▶ _Instructions for the task_: Report each line of the data that has "Buried" somewhere in it.

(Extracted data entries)
************

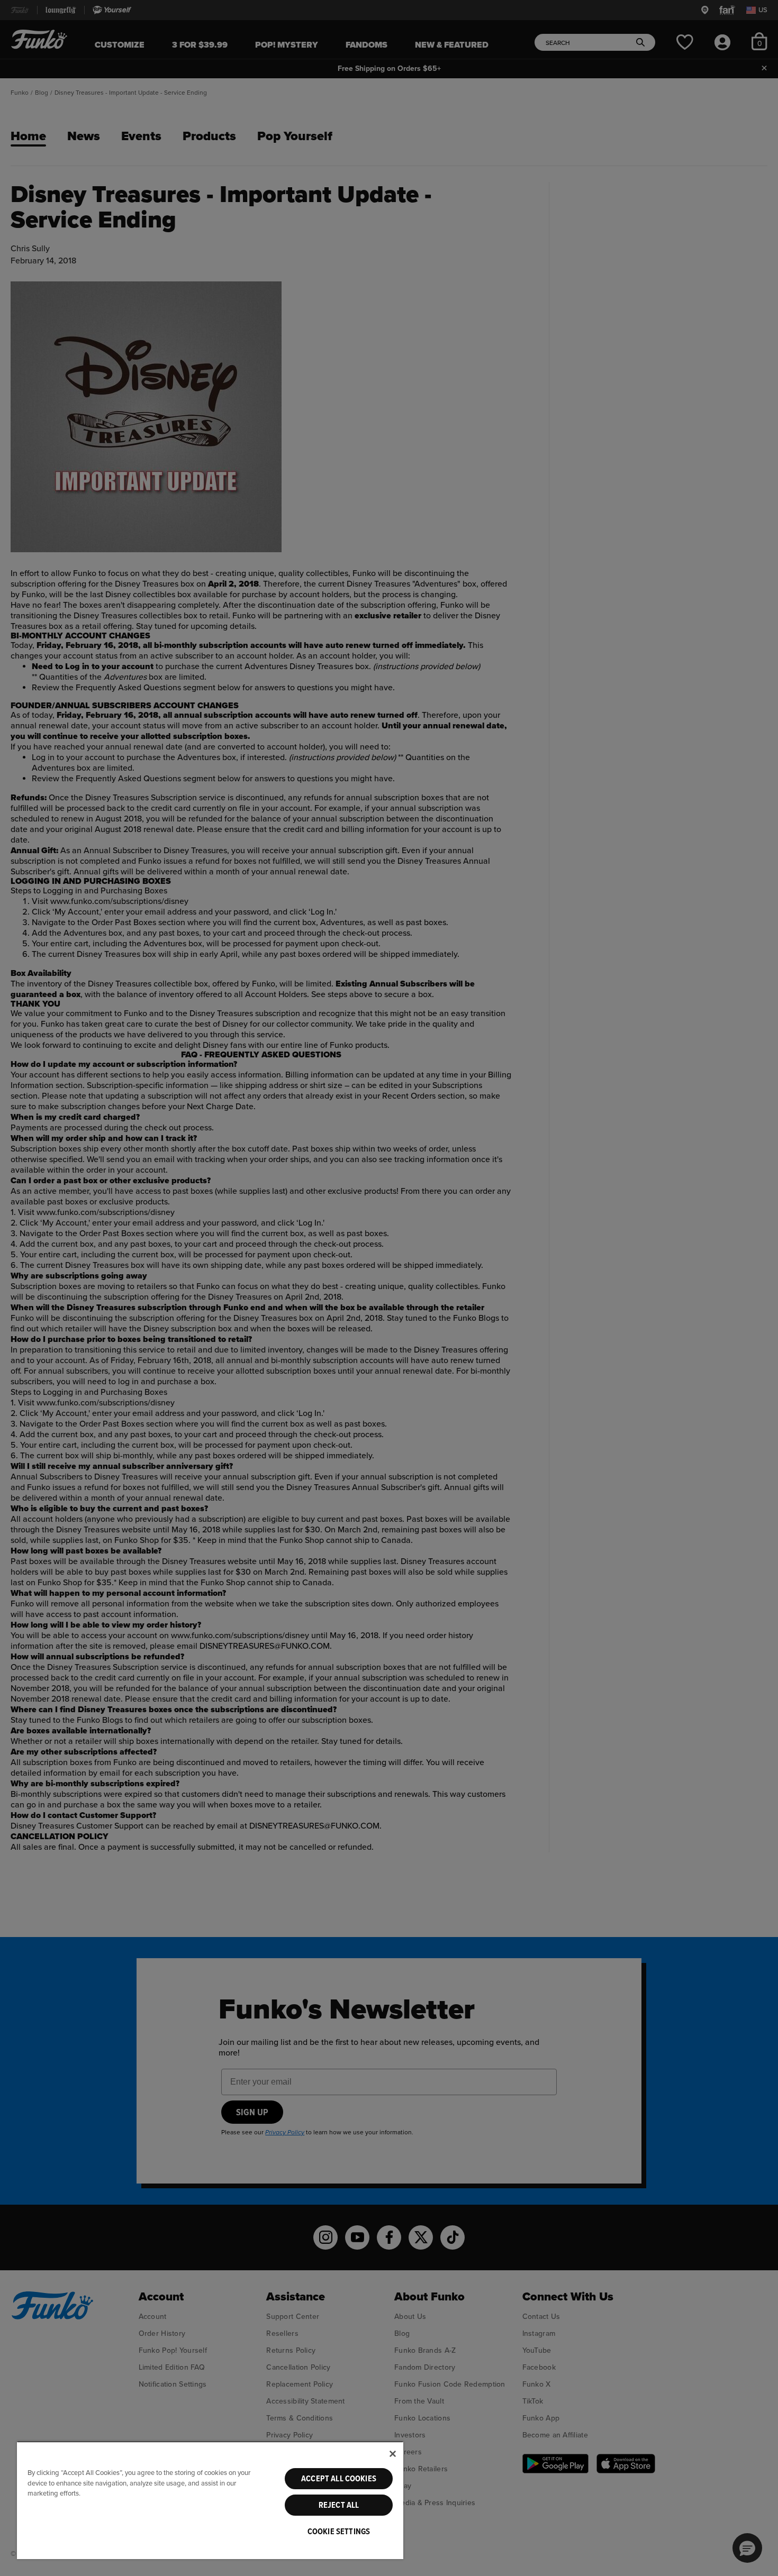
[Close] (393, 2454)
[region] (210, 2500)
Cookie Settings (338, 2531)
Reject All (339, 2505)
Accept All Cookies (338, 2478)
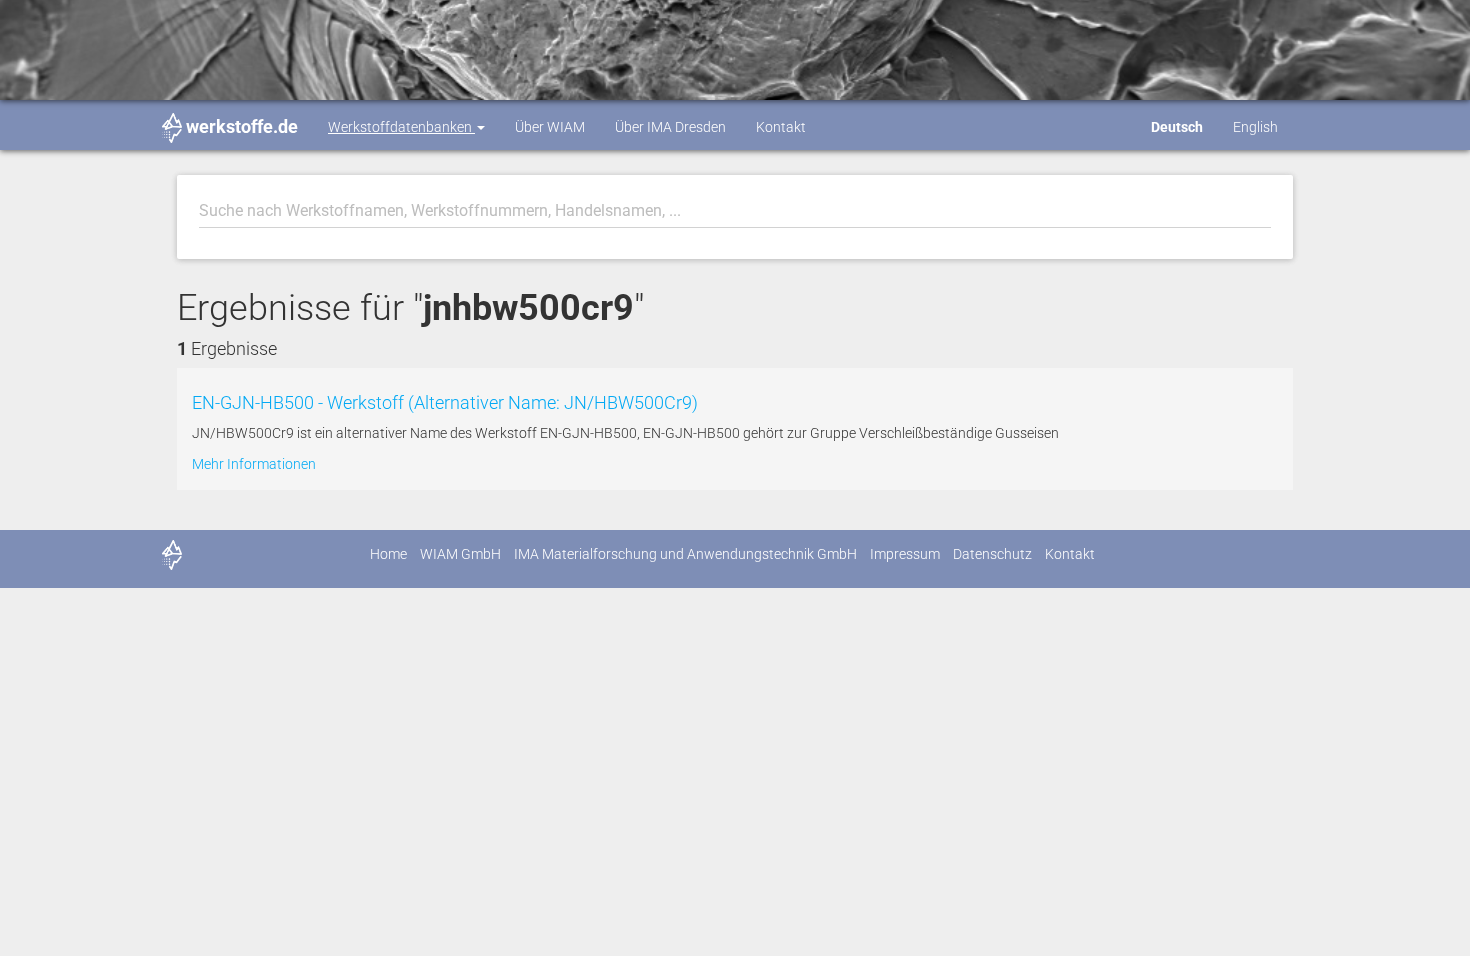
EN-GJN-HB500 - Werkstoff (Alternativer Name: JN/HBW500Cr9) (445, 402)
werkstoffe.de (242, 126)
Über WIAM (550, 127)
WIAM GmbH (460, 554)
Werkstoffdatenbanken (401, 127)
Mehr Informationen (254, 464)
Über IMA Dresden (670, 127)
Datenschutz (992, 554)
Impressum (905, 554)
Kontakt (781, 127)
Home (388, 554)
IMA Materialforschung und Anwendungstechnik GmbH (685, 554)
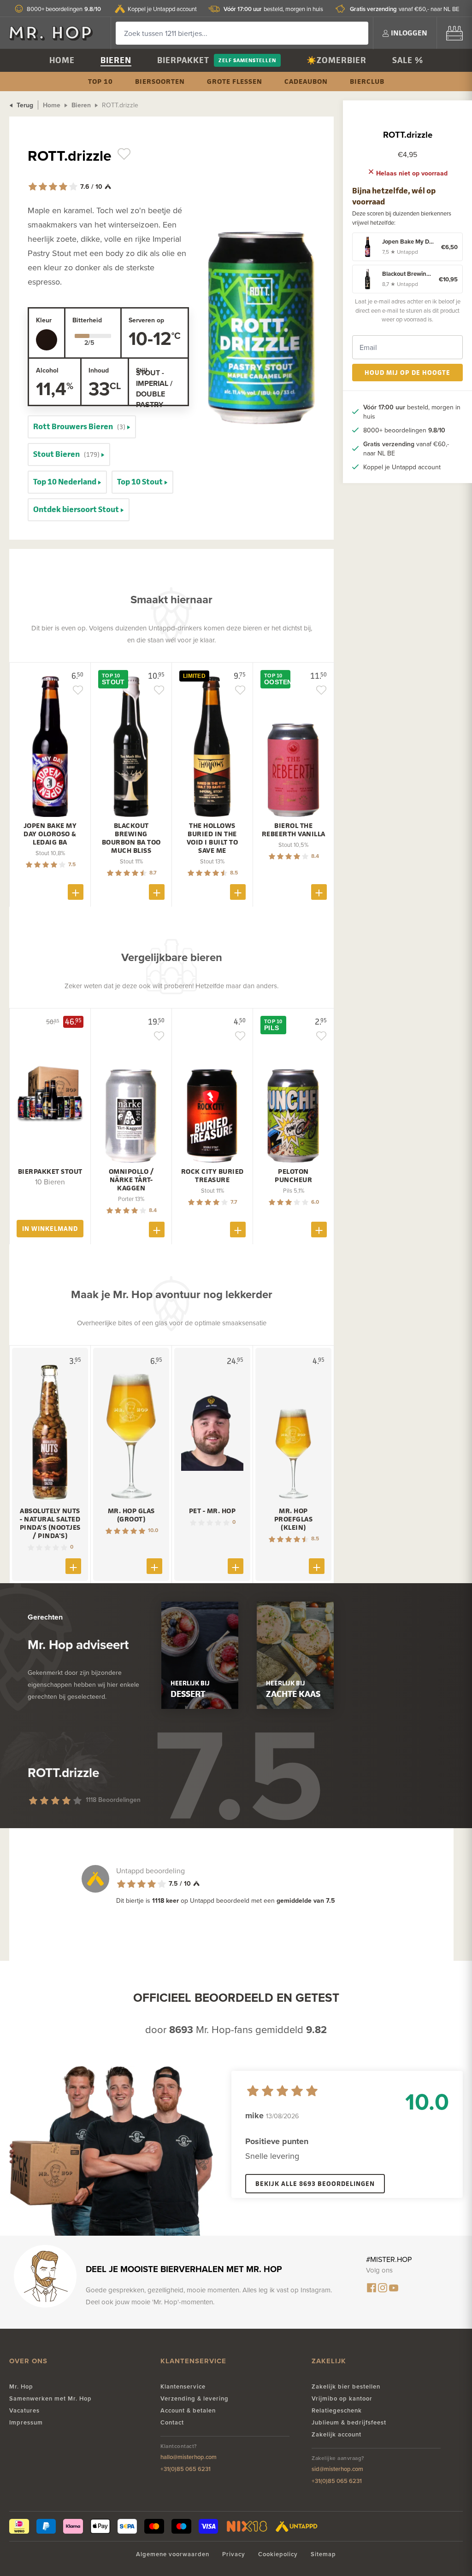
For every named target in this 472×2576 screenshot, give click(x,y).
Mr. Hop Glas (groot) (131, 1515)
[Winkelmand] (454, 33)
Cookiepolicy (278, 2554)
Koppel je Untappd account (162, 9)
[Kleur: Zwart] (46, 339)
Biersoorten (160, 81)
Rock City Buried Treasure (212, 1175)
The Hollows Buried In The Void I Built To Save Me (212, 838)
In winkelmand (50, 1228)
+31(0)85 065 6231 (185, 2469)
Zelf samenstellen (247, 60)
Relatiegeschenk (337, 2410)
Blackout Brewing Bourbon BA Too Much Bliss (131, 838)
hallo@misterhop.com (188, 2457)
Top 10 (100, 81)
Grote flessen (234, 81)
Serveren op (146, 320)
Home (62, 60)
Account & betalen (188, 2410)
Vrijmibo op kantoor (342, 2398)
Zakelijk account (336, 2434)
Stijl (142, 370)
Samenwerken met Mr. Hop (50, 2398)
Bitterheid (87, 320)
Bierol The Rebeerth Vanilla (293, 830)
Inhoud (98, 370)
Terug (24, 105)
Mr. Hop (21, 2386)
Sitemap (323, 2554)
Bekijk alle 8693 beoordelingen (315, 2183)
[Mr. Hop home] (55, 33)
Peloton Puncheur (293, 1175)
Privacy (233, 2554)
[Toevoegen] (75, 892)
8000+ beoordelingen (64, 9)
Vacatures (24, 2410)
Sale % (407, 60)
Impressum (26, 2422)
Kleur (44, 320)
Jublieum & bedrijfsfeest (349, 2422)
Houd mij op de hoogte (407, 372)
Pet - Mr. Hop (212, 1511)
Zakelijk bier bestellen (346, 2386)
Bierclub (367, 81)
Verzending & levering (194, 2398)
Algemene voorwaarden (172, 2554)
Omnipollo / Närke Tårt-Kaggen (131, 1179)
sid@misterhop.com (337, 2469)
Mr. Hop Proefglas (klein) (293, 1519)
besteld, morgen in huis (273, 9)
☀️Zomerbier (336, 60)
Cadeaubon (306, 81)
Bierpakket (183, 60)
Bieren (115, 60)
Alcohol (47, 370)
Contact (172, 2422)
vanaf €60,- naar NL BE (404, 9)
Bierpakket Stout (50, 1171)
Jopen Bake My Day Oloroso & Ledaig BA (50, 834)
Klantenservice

************

▶ _Solved problem_:
Rock City Buried Treasure (212, 1175)
The Hollows Buried In The Void I Built To Save Me (212, 838)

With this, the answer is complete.